The statue depicts three men struggling against snakes.
Laocoön and His Sons was the first of a collection of statues put on display at the Vatican.

The statue group has undergone a series of restorations over the centuries. When it was discovered, Laocoön’s right arm was missing. Debate ensued over exactly what form a replacement arm should take: Michelangelo believed the arm should be bent back, so as to depict Laocoön attempting to remove the serpent. Other voices prevailed, however, and an outstretched arm — believed to depict a more heroic gesture — was added. Fast-forward to 1906, when the real arm was discovered in a building yard near where the original sculpture was unearthed. It was indeed bent back, as Michelangelo suggested. The original arm soon replaced the outstretched imposter, and years later in 1980, the entire statue grouping was disassembled and restored. Did the meaning or interpretation change with the bent arm? That’s up to scholars and lay observers to discuss, but it’s the work of the restoration labs at the Vatican Museums that makes those discussions possible.

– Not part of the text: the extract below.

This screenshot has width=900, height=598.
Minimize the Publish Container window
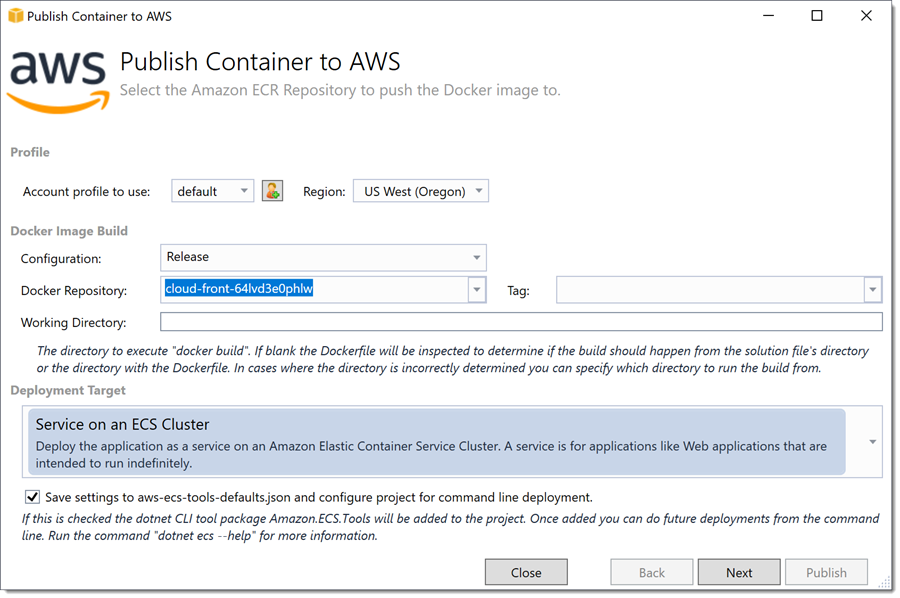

“We give our visitors the art experience as it was intended,” as Bevacqua puts it. “And also, restoration prevents a museum from becoming a tired, dusty attic full of decaying treasures from the past. Restoration injects the collection with a new vitality by continually returning to these works and ameliorating their conditions for viewer enjoyment, for the next hundred years.”

It was Pope Julius II who purchased Laocoön in 1506 immediately upon its discovery. It was the first of a collection of statues put on display at the Belvedere Courtyard at the Vatican. The collected works of art expanded in form and volume over the centuries to become the Vatican Museums. Indeed, the stated mission of the organization is to “present, preserve and share that extraordinary legacy of culture, history and beauty that the Roman Pontiffs have collected and preserved for centuries.” While Michelangelo’s Sistine Chapel frescoes may be the most famous expressions of faith at the site, the multitude of other pieces that depict or interpret moments of Christian history give ample cause for the Vatican Museums to be characterized as they have: “the pope’s museums.”

The gravity of that distinction came into full view for Bevacqua in October when Pope Francis asked to meet with the staff from her office, to thank them for their efforts.

Bevacqua shakes Pope Francis' hand.
Bevacqua greeted Pope Francis in October, when he met with staff from her office to thank them for their efforts.

“Being raised Catholic in South Bend, Indiana, and attending Notre Dame, it’s another chapter of the Catholic experience, which in Rome takes on a very art-filled significance,” she says.

“Being able to attach the theology of Catholicism that you learn at Notre Dame to a myriad of visual, narrative illustrations within the observed Catholic faith has been a really amazing experience.”